### Problem requirements
The records below must be duplicated exactly, character for character.

### Data records
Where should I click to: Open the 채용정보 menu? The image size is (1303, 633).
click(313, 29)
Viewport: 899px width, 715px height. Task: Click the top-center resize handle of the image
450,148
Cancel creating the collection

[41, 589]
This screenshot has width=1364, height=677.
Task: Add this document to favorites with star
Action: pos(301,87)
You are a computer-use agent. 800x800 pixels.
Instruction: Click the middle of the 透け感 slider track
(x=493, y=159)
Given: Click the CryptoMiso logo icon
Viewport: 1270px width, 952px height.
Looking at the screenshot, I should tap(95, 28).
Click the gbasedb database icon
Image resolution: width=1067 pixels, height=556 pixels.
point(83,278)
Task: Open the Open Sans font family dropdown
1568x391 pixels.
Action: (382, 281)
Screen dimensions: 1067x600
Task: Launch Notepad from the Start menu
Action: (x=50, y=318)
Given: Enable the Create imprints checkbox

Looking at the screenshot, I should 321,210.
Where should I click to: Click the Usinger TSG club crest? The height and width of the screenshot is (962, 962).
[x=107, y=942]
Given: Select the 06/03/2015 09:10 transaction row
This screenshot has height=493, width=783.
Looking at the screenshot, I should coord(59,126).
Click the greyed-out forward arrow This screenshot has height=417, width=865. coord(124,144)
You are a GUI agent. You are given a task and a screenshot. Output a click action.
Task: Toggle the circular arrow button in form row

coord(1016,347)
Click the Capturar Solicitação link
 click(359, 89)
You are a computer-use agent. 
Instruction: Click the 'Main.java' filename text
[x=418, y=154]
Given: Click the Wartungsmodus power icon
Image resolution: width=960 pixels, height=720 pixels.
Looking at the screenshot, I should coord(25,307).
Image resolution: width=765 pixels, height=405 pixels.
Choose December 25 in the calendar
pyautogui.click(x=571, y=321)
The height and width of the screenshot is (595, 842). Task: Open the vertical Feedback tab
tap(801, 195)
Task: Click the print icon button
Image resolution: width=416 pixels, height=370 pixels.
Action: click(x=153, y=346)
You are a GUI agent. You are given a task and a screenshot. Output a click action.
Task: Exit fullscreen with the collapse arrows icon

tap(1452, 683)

### Output below
Where should I click to: Open the 채용정보 menu? The image size is (1303, 633).
click(313, 29)
Viewport: 899px width, 715px height. Task: Click the top-center resize handle of the image
450,148
Cancel creating the collection

[41, 589]
This screenshot has width=1364, height=677.
Task: Add this document to favorites with star
Action: pos(301,87)
You are a computer-use agent. 800x800 pixels.
Instruction: Click the middle of the 透け感 slider track
(x=493, y=159)
Given: Click the CryptoMiso logo icon
Viewport: 1270px width, 952px height.
Looking at the screenshot, I should tap(95, 28).
Click the gbasedb database icon
Image resolution: width=1067 pixels, height=556 pixels.
point(83,278)
Task: Open the Open Sans font family dropdown
1568x391 pixels.
Action: (382, 281)
Screen dimensions: 1067x600
Task: Launch Notepad from the Start menu
Action: (x=50, y=318)
Given: Enable the Create imprints checkbox

Looking at the screenshot, I should 321,210.
Where should I click to: Click the Usinger TSG club crest? The height and width of the screenshot is (962, 962).
[x=107, y=942]
Given: Select the 06/03/2015 09:10 transaction row
This screenshot has height=493, width=783.
Looking at the screenshot, I should coord(59,126).
Click the greyed-out forward arrow This screenshot has height=417, width=865. coord(124,144)
You are a GUI agent. You are given a task and a screenshot. Output a click action.
Task: Toggle the circular arrow button in form row

coord(1016,347)
Click the Capturar Solicitação link
 click(359, 89)
You are a computer-use agent. 
Instruction: Click the 'Main.java' filename text
[x=418, y=154]
Given: Click the Wartungsmodus power icon
Image resolution: width=960 pixels, height=720 pixels.
Looking at the screenshot, I should coord(25,307).
Image resolution: width=765 pixels, height=405 pixels.
Choose December 25 in the calendar
pyautogui.click(x=571, y=321)
The height and width of the screenshot is (595, 842). Task: Open the vertical Feedback tab
tap(801, 195)
Task: Click the print icon button
Image resolution: width=416 pixels, height=370 pixels.
Action: click(x=153, y=346)
You are a GUI agent. You are given a task and a screenshot. Output a click action.
Task: Exit fullscreen with the collapse arrows icon

tap(1452, 683)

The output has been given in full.